Ignimbrite originates from violent eruptions of superheated ash, pumice and gas, a pyroclastic flow or cloud, otherwise known as a nuée ardente.

Ignimbrites form sheets that can cover thousands of square kilometres. Some examples create thick, valley-filling deposits, while others form a landscape-mantling veneer that locally thickens in valleys and other palaeotopographic depressions.

Many igimbrites are loose, unconsolidated deposits, but some exhibit welding, giving the ignimbrite the texture of a solid rock mass, hence the terms commonly used to describe these examples: welded tuff and welded ashflow.

Often, but not always, a caldera will form as a result of an ignimbrite eruption because the magma chamber underneath will drain and thus can no longer support the weight of the rock above.

Ignimbrite deposits can be voluminous - examples with up to hundreds or even thousands of cubic kilometres are known from individual eruptions in the geological past.

[edit] Distribution

Ignimbrites occur worldwide associated with many volcanic provinces having high-silica content magma and the resulting explosive eruptions.

Ignimbrite occurs very commonly around the lower Hunter region of the Australian state of New South Wales. The ignimbrite quarried in the Hunter region at locations such as Martins Creek, Brandy Hill, Seaham (Boral) and at the now disused quarry at Raymond Terrace is a volcanic sedimentation rock of Carboniferous age (280-345 million years). It had an extremely violent origin. This material built up to considerable depth and must have taken years to cool down completely. In the process the materials that made up this mixture fused together into a very tough rock of medium density.

Ignimbrite also occurs in the Coromandel region of New Zealand, where the striking, orange-brown ignimbrite cliffs form a distinctive feature of the landscape. The Taupo Volcanic Zone in New Zealand is covered in extensive, flat sheets of ignimbrite erupted from caldera volcanoes during the Pleistocene and Holocene.

Huge deposits of ignimbrite and tuff cap much of the Sierra Madre Occidental in western Mexico. In the western U.S., massive ignimbrite deposits up to several hundred metres thick occur in the Basin and Range Province, largely in Nevada, western Utah, southern Arizona, and southern New Mexico. The magmatism in the Basin and Range Province included a massive flare-up of ignimbrite which began about 40 million years ago and largely ended 25 million years ago: the magmatism followed the end of the Laramide orogeny, when deformation and magmatism occurred far east of the plate boundary. Additional eruptions of ignimbrite continued in Nevada until roughly 14 million years ago.
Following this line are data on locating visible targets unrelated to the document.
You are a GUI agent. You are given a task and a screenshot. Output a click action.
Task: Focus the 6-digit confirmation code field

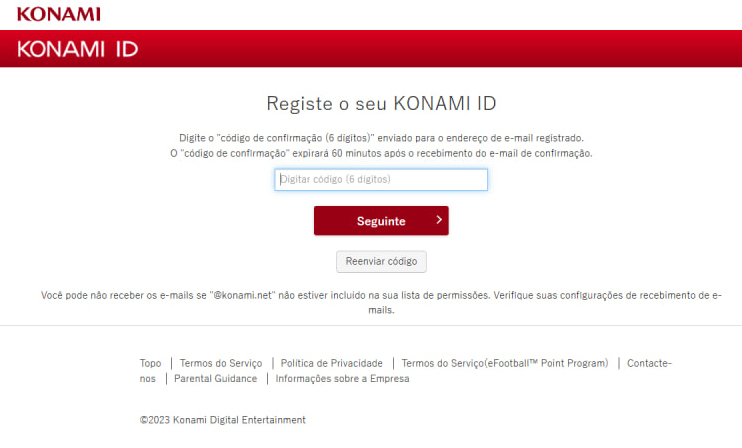click(381, 180)
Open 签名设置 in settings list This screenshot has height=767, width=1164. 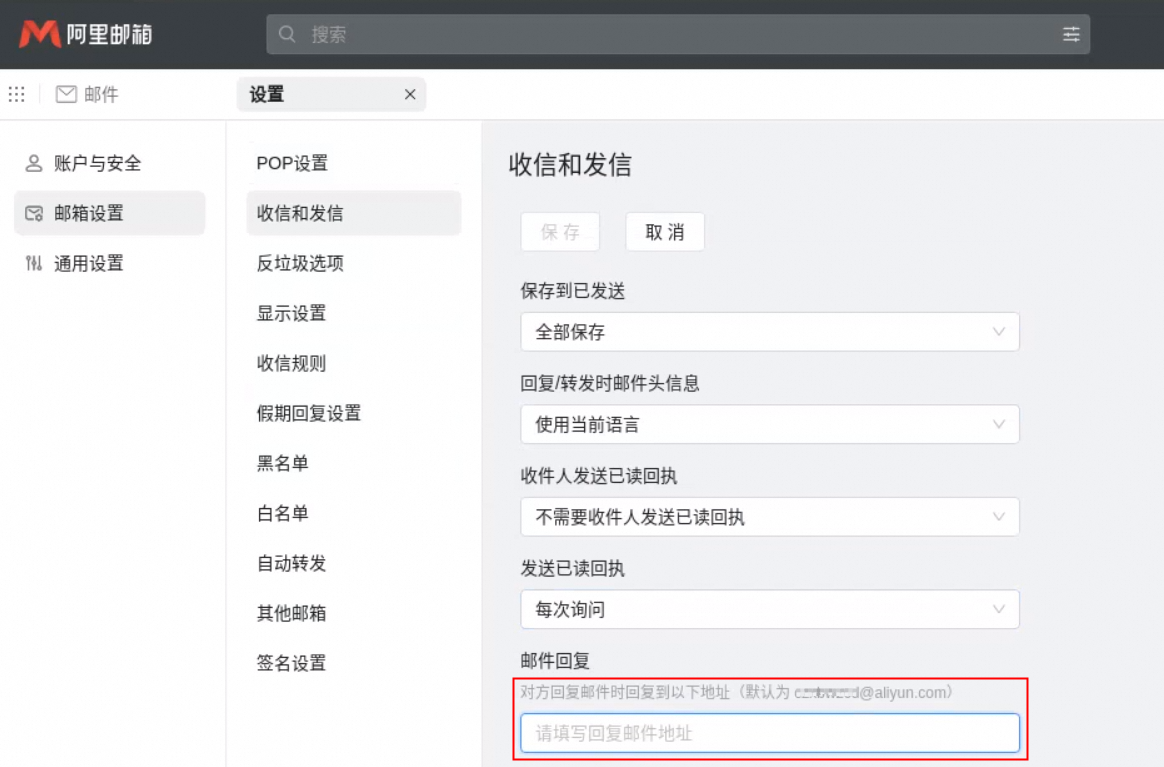click(x=291, y=663)
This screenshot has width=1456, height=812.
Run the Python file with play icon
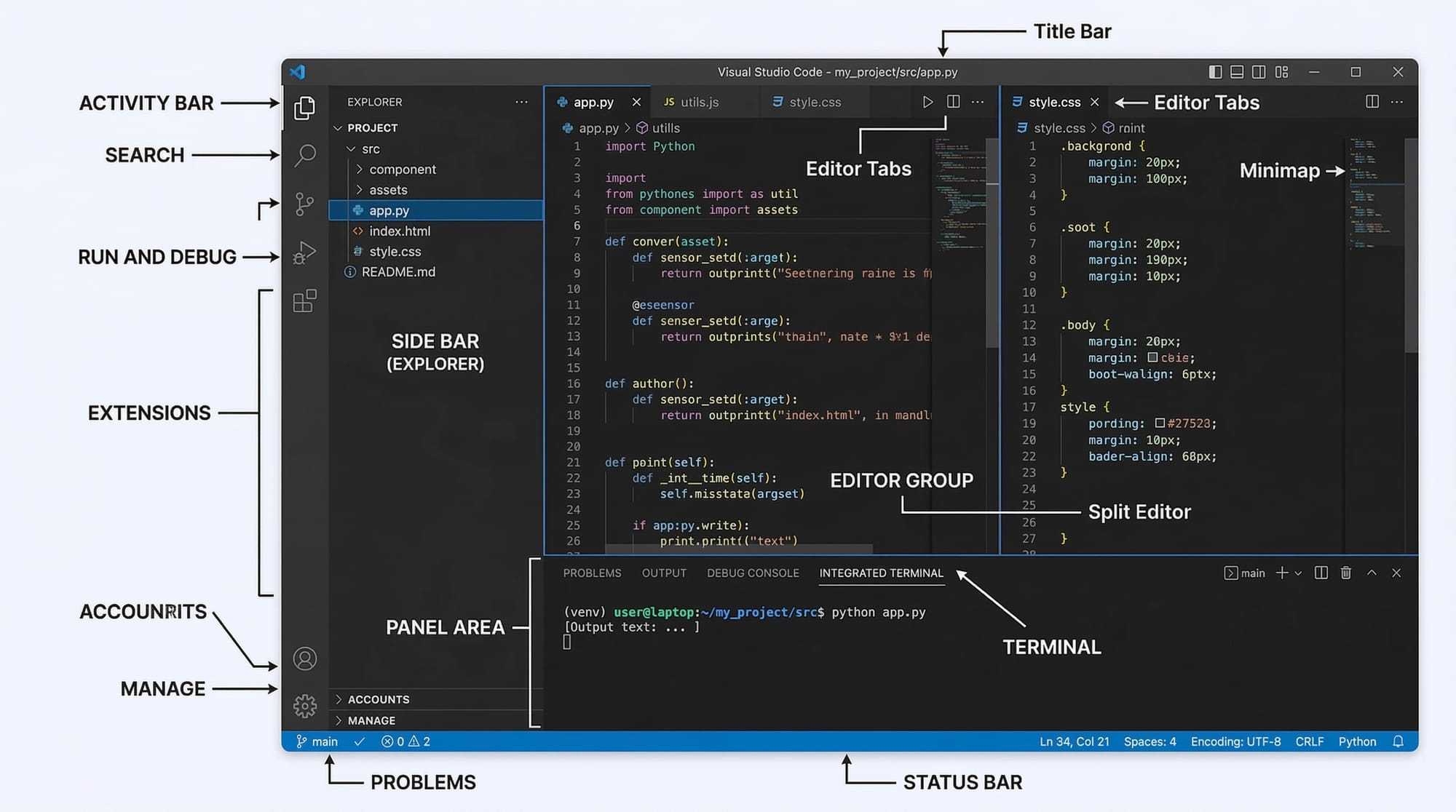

Individual eruptions were often enormous, sometimes up to thousands of cubic kilometres in volume.

[edit] Use

Yucca Mountain Repository, a U.S. Department of Energy terminal storage facility for spent nuclear reactor and other radioactive waste, is in a deposit of ignimbrite and tuff.

The layering of ignimbrites is utilized when the stone is worked, as it sometimes splits into convenient slabs, useful for flagstones and in garden edge landscaping.

In the Hunter region of New South Wales ignimbrite serves as an excellent aggregate or 'blue metal' for road surfacing and construction purposes.